Save this file as CFScript.txt to your desktop. So now you should have both CFScript.txt and ComboFix.exe on your desktop.
Now use your mouse to drag CFScript.txt on top of ComboFix.exe and then release.
http://softvisia.com/users/Night_Raven/Security/cfsdnd2.gif
This will launch ComboFix.
Note: Do not mouse-click ComboFix's window while it is running. That may cause it to stall.
Allow ComboFix to update itself if prompted.
When ComboFix finishes, a log will be produced at C:\ComboFix.txt
Attach this log to your next message. (How to attach)

http://img254.imageshack.us/img254/945/baticonxp.gif Now run C:\MGtools\GetLogs.bat by double-clicking it.
This updates all of the logs inside MGlogs.zip.
When it is finished, attach C:\MGlogs.zip to your next message. (How to attach)
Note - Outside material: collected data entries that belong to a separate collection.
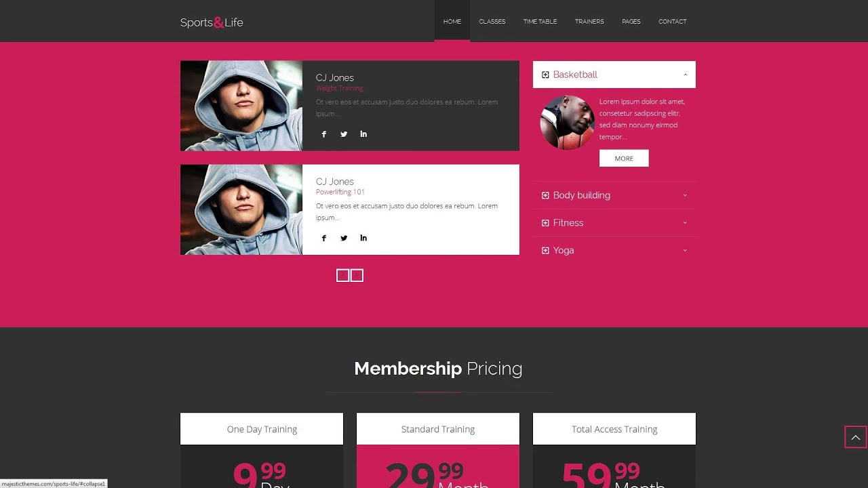Open Twitter icon on Weight Training card
Image resolution: width=868 pixels, height=488 pixels.
click(x=344, y=134)
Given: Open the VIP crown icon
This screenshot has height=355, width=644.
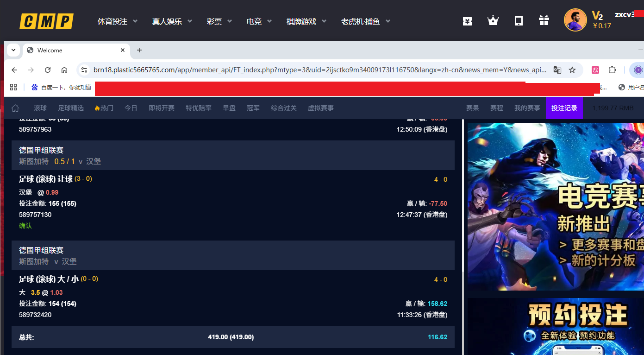Looking at the screenshot, I should [493, 20].
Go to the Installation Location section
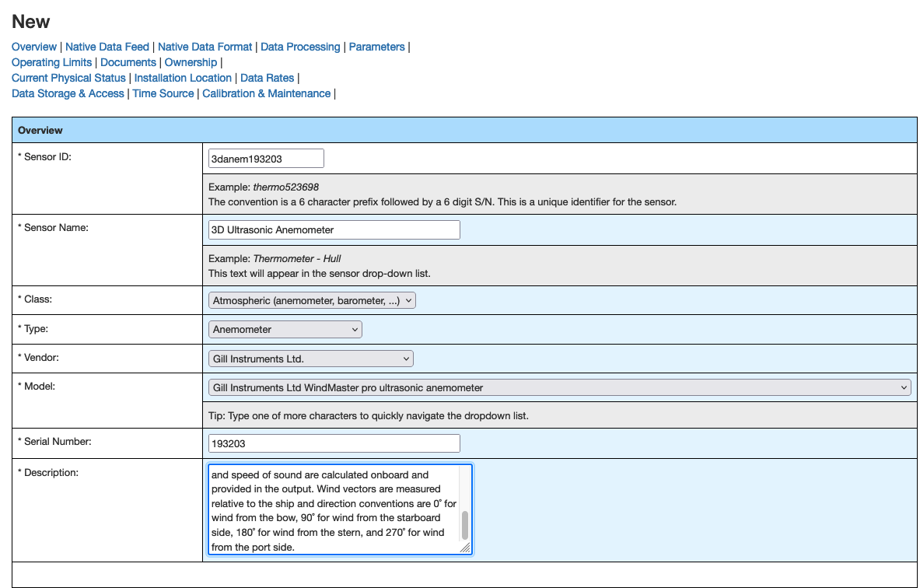The height and width of the screenshot is (588, 920). coord(183,78)
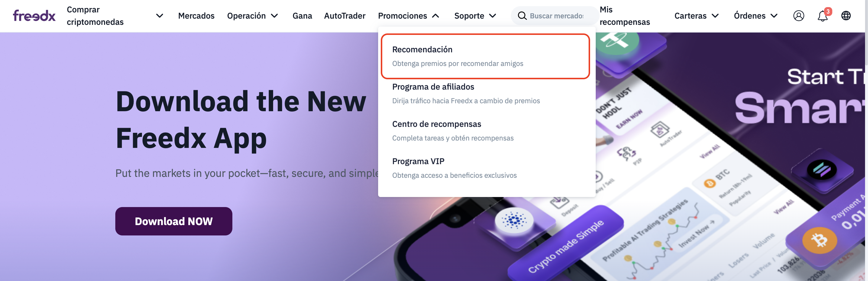The height and width of the screenshot is (281, 868).
Task: Click the freedx logo
Action: pyautogui.click(x=34, y=15)
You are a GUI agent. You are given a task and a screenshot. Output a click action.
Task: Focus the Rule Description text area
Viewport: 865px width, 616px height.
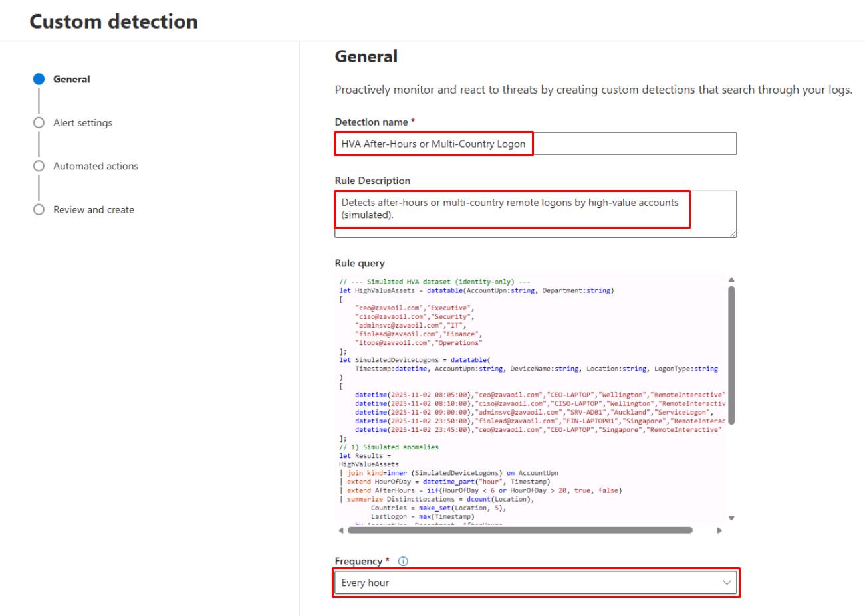pos(535,213)
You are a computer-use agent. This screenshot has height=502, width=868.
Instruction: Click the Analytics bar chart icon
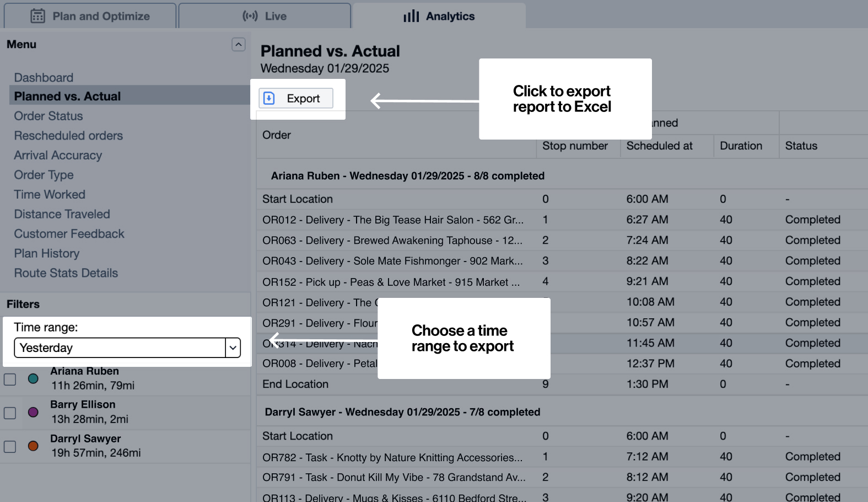coord(411,16)
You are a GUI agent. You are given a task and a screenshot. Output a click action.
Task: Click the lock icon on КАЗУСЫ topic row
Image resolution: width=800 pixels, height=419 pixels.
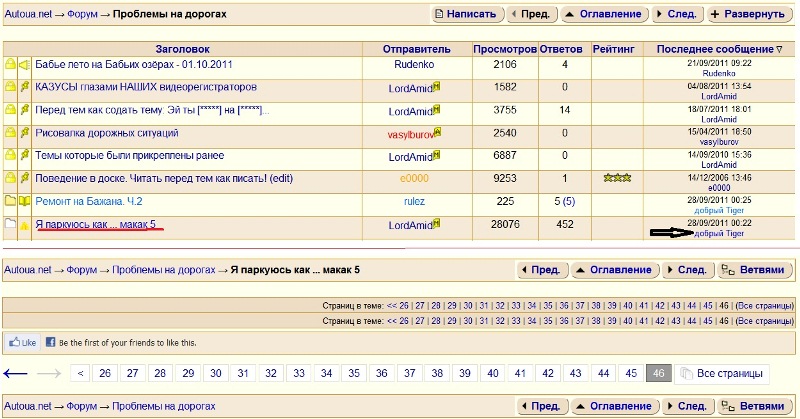[x=10, y=88]
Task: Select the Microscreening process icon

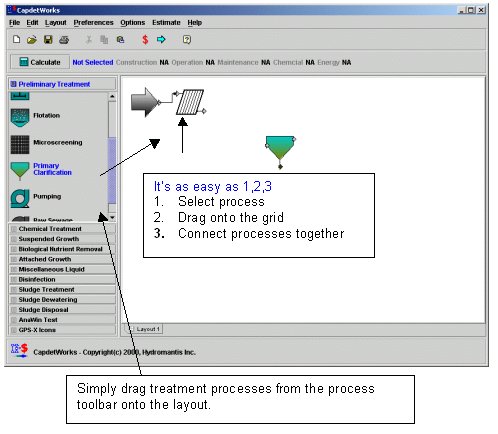Action: pyautogui.click(x=20, y=144)
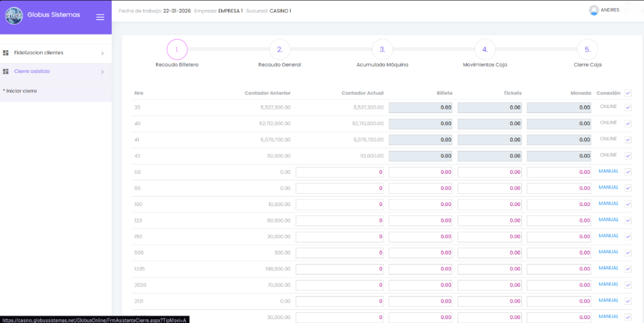
Task: Click the MANUAL link for machine 2020
Action: pos(608,284)
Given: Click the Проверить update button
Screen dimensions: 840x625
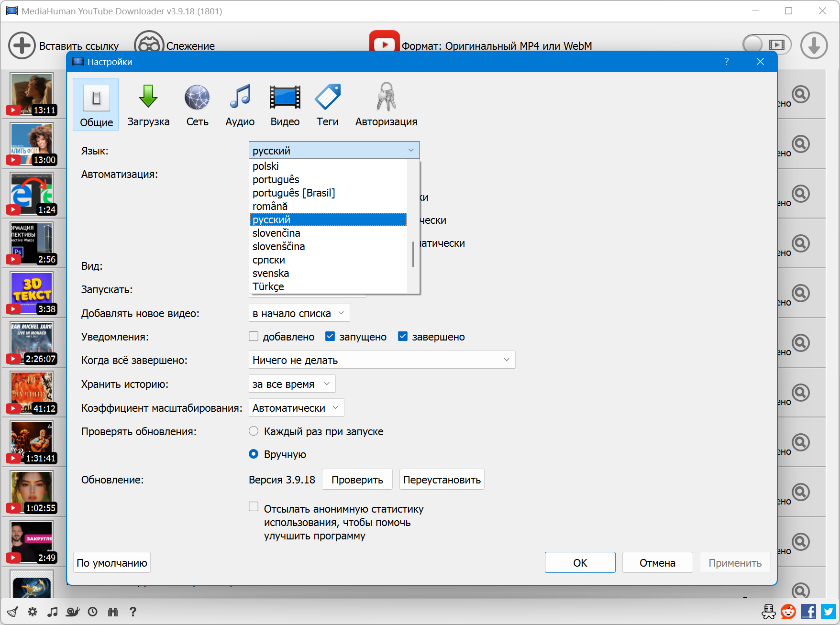Looking at the screenshot, I should [x=357, y=480].
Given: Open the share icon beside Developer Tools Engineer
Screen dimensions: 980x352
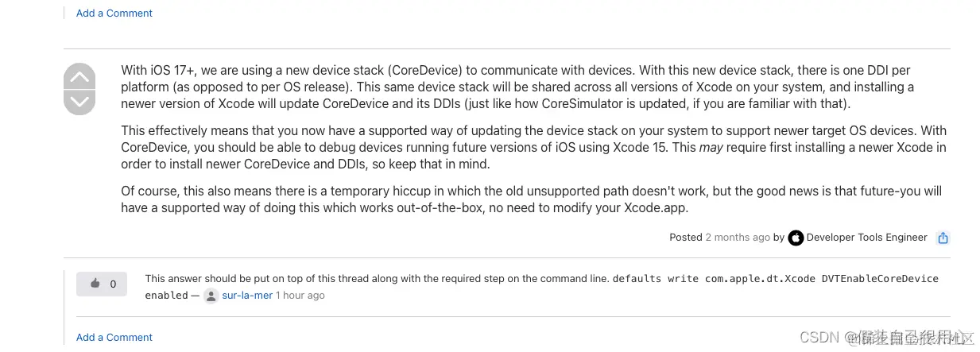Looking at the screenshot, I should (943, 238).
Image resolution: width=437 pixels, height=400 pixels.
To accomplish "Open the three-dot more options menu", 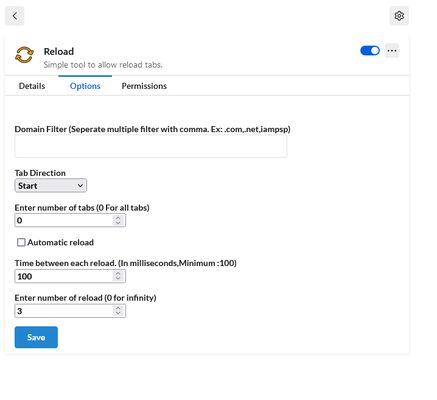I will (x=392, y=51).
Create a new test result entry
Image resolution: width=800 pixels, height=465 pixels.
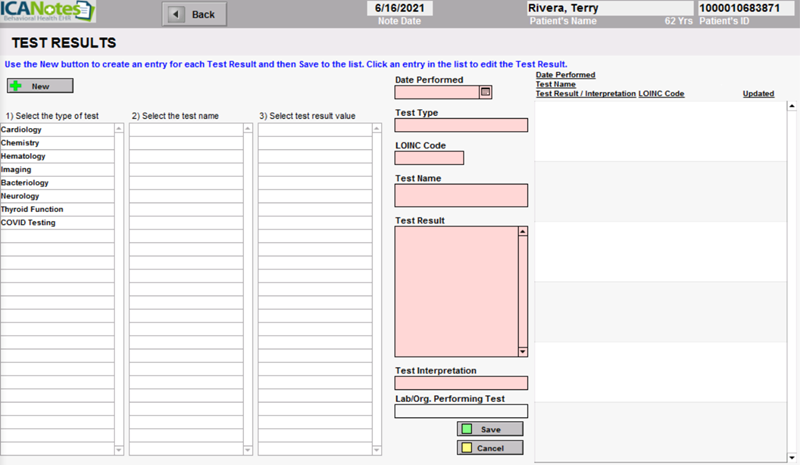pyautogui.click(x=40, y=86)
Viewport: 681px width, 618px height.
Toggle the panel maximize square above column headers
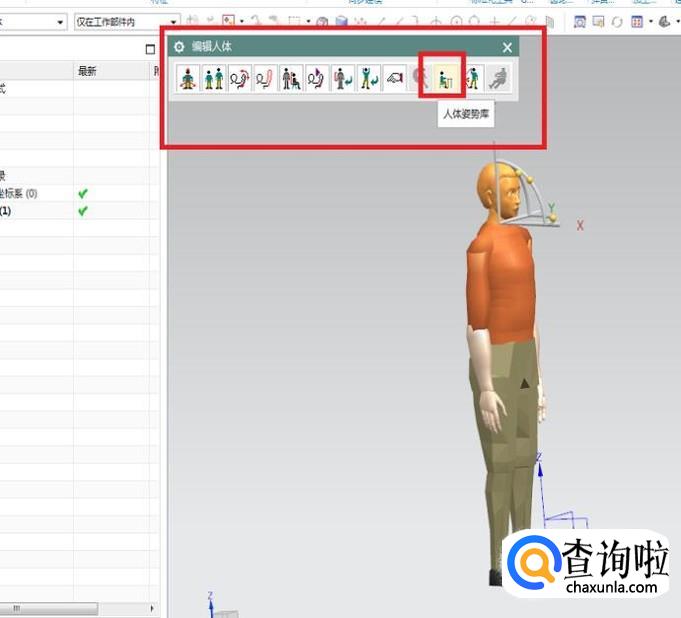coord(150,48)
Let me know how your PC is running after completing these steps.

 

Hello thisisu!

Thank-you for your help! I appreciate the clear and easy to follow instructions.

1. I ran "Disable/Remove Windows Messenger"

2. New ComboFix log attached.

3. MGlogs.zip also attached.

So far so good. The internet connection has enabled and seems to work just fine.
Sometimes ZoneAlarm does not open (e.g. when I would like to disable it). The ZoneAlarm icon in the tray shows the message "Protection is up. UI is initializing" and seems to hang there. Most of the time when I reboot the computer it will get 'unstuck'. However, after the last scan it works fine.
I have not used the internet much after the last scan (since I don't have any protection up yet) to check out if I am still redirected to odd sites, but so far this has not happened anymore.

Thank-you!

 

You're welcome.

Just one remaining task to do:

http://img205.imageshack.us/img205/4783/regeditb.gif Open Notepad and copy everything in the code box below into it.

Code:

REGEDIT4

[-HKEY_CURRENT_USER\Software\Microsoft\Internet Explorer\SearchScopes\{95B7759C-8C7F-4BF1-B163-73684A933233}]
[-HKEY_CURRENT_USER\Software\Microsoft\Internet Explorer\SearchScopes\{afdbddaa-5d3f-42ee-b79c-185a7020515b}]
[-HKEY_CURRENT_USER\Software\Microsoft\Internet Explorer\SearchScopes\{FA9D12CD-3734-4EE3-BA58-32959B1586DD}]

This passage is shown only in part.